*Exercise prompt*:
Return, verbatim and in full, the records that follow, but not their pictures.

*Data shown*:
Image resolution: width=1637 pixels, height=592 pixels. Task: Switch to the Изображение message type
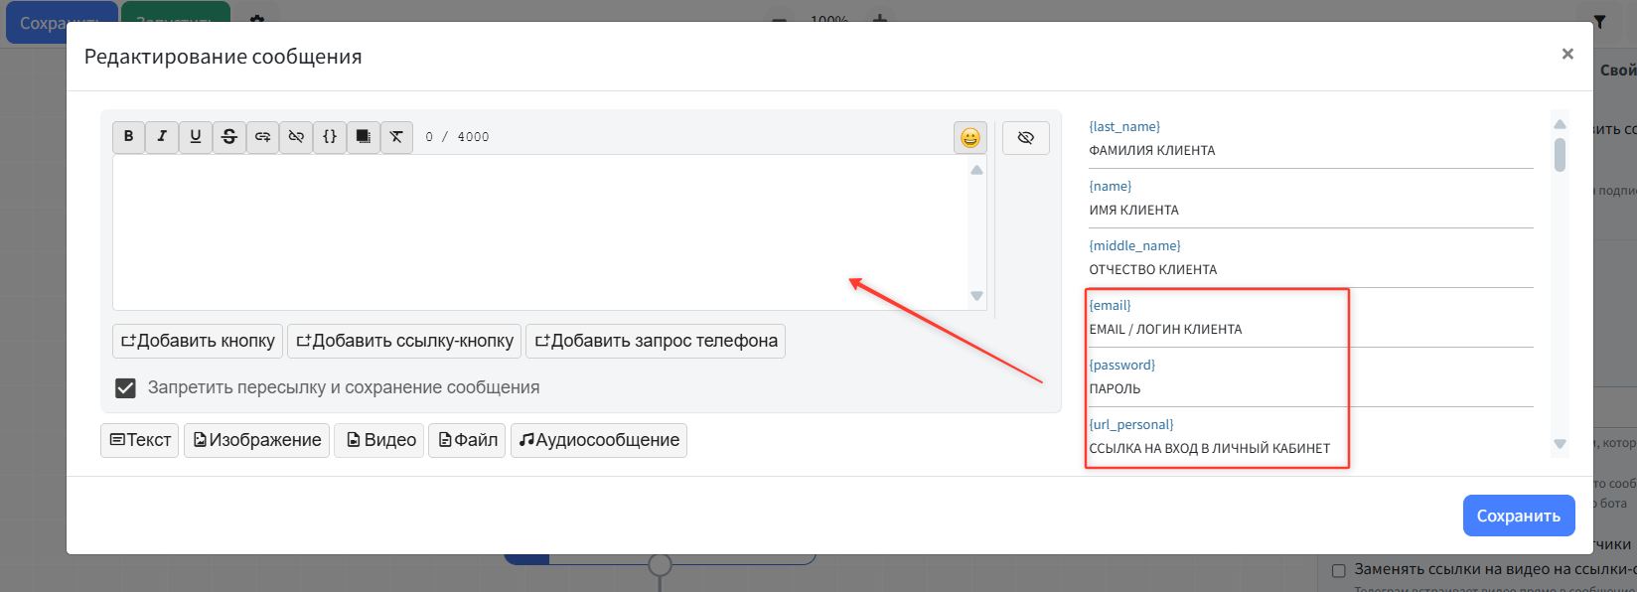(256, 440)
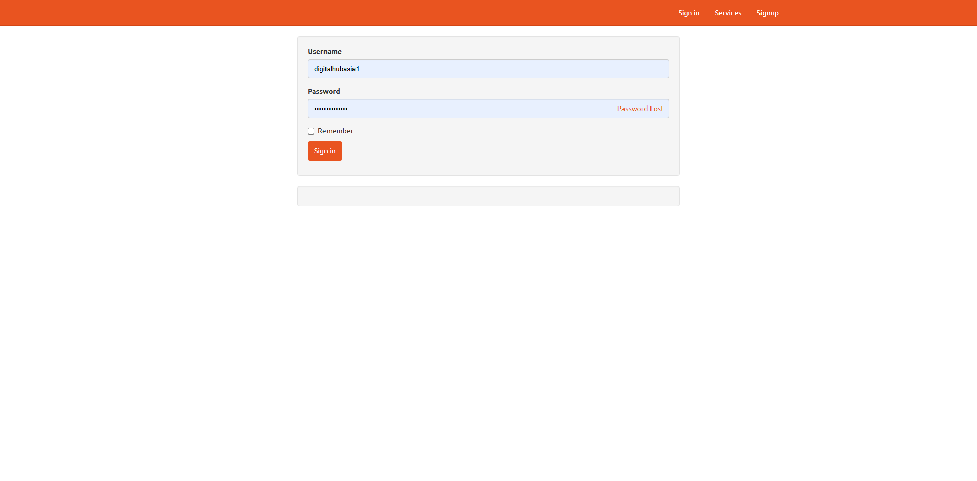Screen dimensions: 977x481
Task: Click the digitalhubasia1 text in Username
Action: pyautogui.click(x=337, y=69)
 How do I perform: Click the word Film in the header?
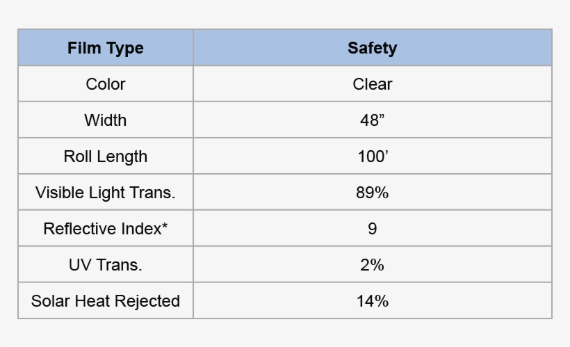click(82, 48)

*Answer to this task*:
Image resolution: width=1637 pixels, height=592 pixels. Task: Switch to the Изображение message type
(256, 440)
Screen dimensions: 977x481
Task: Click the digitalhubasia1 text in Username
Action: pyautogui.click(x=337, y=69)
 How do I perform: Click the word Film in the header?
click(82, 48)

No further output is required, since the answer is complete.